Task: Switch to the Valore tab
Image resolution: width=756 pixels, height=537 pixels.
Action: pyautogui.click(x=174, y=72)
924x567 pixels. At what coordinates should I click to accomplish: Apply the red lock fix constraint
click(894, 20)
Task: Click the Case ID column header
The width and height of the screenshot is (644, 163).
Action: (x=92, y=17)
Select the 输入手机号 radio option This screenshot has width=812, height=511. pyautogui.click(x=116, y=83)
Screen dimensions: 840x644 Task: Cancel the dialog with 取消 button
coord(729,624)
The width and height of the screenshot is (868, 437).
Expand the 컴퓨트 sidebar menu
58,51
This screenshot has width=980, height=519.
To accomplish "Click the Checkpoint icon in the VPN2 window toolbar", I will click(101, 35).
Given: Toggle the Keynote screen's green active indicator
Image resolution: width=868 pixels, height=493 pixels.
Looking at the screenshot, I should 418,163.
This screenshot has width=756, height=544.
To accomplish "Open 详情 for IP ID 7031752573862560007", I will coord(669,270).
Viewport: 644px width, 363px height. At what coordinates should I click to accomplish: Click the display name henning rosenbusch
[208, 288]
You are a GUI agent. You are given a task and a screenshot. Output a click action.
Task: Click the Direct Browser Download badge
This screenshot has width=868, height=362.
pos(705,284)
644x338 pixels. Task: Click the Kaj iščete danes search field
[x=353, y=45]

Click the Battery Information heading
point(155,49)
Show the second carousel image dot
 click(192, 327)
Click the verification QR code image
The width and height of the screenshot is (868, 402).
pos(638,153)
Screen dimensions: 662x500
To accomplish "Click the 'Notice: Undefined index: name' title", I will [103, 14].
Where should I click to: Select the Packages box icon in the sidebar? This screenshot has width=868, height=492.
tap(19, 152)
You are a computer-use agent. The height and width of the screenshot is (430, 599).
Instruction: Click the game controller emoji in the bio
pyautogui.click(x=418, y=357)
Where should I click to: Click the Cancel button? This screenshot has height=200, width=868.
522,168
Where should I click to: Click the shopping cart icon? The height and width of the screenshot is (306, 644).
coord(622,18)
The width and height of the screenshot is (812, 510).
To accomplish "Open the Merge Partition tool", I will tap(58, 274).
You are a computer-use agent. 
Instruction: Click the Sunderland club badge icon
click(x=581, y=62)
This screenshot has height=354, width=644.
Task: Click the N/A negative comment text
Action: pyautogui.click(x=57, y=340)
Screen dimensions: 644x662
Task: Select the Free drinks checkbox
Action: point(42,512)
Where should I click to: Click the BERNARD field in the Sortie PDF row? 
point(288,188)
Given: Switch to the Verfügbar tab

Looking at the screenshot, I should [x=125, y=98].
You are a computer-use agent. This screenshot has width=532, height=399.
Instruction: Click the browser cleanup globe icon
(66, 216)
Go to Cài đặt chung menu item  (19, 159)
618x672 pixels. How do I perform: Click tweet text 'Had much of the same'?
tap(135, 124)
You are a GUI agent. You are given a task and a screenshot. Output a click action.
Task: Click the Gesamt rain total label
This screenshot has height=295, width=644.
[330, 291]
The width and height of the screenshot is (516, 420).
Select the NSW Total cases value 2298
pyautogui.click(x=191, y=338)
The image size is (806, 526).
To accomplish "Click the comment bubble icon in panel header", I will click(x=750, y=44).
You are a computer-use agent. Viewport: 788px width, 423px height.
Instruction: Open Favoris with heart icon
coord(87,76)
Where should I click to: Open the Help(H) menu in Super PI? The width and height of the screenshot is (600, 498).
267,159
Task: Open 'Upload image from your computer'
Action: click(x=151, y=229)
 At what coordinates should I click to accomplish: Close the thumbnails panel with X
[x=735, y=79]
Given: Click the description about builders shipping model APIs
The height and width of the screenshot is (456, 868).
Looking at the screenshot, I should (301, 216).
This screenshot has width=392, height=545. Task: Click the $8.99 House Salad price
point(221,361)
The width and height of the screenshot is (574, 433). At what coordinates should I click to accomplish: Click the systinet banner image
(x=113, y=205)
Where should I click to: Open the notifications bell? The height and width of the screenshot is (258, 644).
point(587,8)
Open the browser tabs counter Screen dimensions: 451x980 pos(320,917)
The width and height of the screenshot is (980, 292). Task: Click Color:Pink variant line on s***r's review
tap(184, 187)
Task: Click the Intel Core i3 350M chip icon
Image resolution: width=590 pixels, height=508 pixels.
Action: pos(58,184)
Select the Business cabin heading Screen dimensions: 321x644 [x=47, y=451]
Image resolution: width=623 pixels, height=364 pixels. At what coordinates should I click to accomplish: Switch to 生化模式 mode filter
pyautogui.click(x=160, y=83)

+---+

- **Your task**
Extract the data exactly as given.

- **Response to the exercise**
Task: Switch to the Valore tab
Image resolution: width=756 pixels, height=537 pixels.
Action: pyautogui.click(x=174, y=72)
924x567 pixels. At what coordinates should I click to accomplish: Apply the red lock fix constraint
click(894, 20)
Task: Click the Case ID column header
The width and height of the screenshot is (644, 163).
Action: (x=92, y=17)
Select the 输入手机号 radio option This screenshot has width=812, height=511. pyautogui.click(x=116, y=83)
Screen dimensions: 840x644 Task: Cancel the dialog with 取消 button
coord(729,624)
The width and height of the screenshot is (868, 437).
Expand the 컴퓨트 sidebar menu
58,51
This screenshot has width=980, height=519.
To accomplish "Click the Checkpoint icon in the VPN2 window toolbar", I will click(101, 35).
Given: Toggle the Keynote screen's green active indicator
Image resolution: width=868 pixels, height=493 pixels.
Looking at the screenshot, I should 418,163.
This screenshot has width=756, height=544.
To accomplish "Open 详情 for IP ID 7031752573862560007", I will coord(669,270).
Viewport: 644px width, 363px height. At what coordinates should I click to accomplish: Click the display name henning rosenbusch
[208, 288]
You are a GUI agent. You are given a task and a screenshot. Output a click action.
Task: Click the Direct Browser Download badge
This screenshot has width=868, height=362.
pos(705,284)
644x338 pixels. Task: Click the Kaj iščete danes search field
[x=353, y=45]

Click the Battery Information heading
point(155,49)
Show the second carousel image dot
 click(192, 327)
Click the verification QR code image
The width and height of the screenshot is (868, 402).
pos(638,153)
Screen dimensions: 662x500
To accomplish "Click the 'Notice: Undefined index: name' title", I will [103, 14].
Where should I click to: Select the Packages box icon in the sidebar? This screenshot has width=868, height=492.
tap(19, 152)
You are a computer-use agent. The height and width of the screenshot is (430, 599).
Instruction: Click the game controller emoji in the bio
pyautogui.click(x=418, y=357)
Where should I click to: Click the Cancel button? This screenshot has height=200, width=868.
522,168
Where should I click to: Click the shopping cart icon? The height and width of the screenshot is (306, 644).
coord(622,18)
The width and height of the screenshot is (812, 510).
To accomplish "Open the Merge Partition tool", I will tap(58, 274).
You are a computer-use agent. 
Instruction: Click the Sunderland club badge icon
click(x=581, y=62)
This screenshot has height=354, width=644.
Task: Click the N/A negative comment text
Action: pyautogui.click(x=57, y=340)
Screen dimensions: 644x662
Task: Select the Free drinks checkbox
Action: point(42,512)
Where should I click to: Click the BERNARD field in the Sortie PDF row? 
point(288,188)
Given: Switch to the Verfügbar tab

Looking at the screenshot, I should [x=125, y=98].
You are a computer-use agent. This screenshot has width=532, height=399.
Instruction: Click the browser cleanup globe icon
(66, 216)
Go to Cài đặt chung menu item  (19, 159)
618x672 pixels. How do I perform: Click tweet text 'Had much of the same'?
tap(135, 124)
You are a GUI agent. You are given a task and a screenshot. Output a click action.
Task: Click the Gesamt rain total label
This screenshot has height=295, width=644.
[330, 291]
The width and height of the screenshot is (516, 420).
Select the NSW Total cases value 2298
pyautogui.click(x=191, y=338)
The image size is (806, 526).
To accomplish "Click the comment bubble icon in panel header", I will click(x=750, y=44).
You are a computer-use agent. Viewport: 788px width, 423px height.
Instruction: Open Favoris with heart icon
coord(87,76)
Where should I click to: Open the Help(H) menu in Super PI? The width and height of the screenshot is (600, 498).
267,159
Task: Open 'Upload image from your computer'
Action: click(x=151, y=229)
 At what coordinates should I click to accomplish: Close the thumbnails panel with X
[x=735, y=79]
Given: Click the description about builders shipping model APIs
The height and width of the screenshot is (456, 868).
Looking at the screenshot, I should (301, 216).
This screenshot has width=392, height=545. Task: Click the $8.99 House Salad price
point(221,361)
The width and height of the screenshot is (574, 433). At what coordinates should I click to accomplish: Click the systinet banner image
(x=113, y=205)
Where should I click to: Open the notifications bell? The height and width of the screenshot is (258, 644).
point(587,8)
Open the browser tabs counter Screen dimensions: 451x980 pos(320,917)
The width and height of the screenshot is (980, 292). Task: Click Color:Pink variant line on s***r's review
tap(184, 187)
Task: Click the Intel Core i3 350M chip icon
Image resolution: width=590 pixels, height=508 pixels.
Action: pos(58,184)
Select the Business cabin heading Screen dimensions: 321x644 [x=47, y=451]
Image resolution: width=623 pixels, height=364 pixels. At what coordinates should I click to accomplish: Switch to 生化模式 mode filter
pyautogui.click(x=160, y=83)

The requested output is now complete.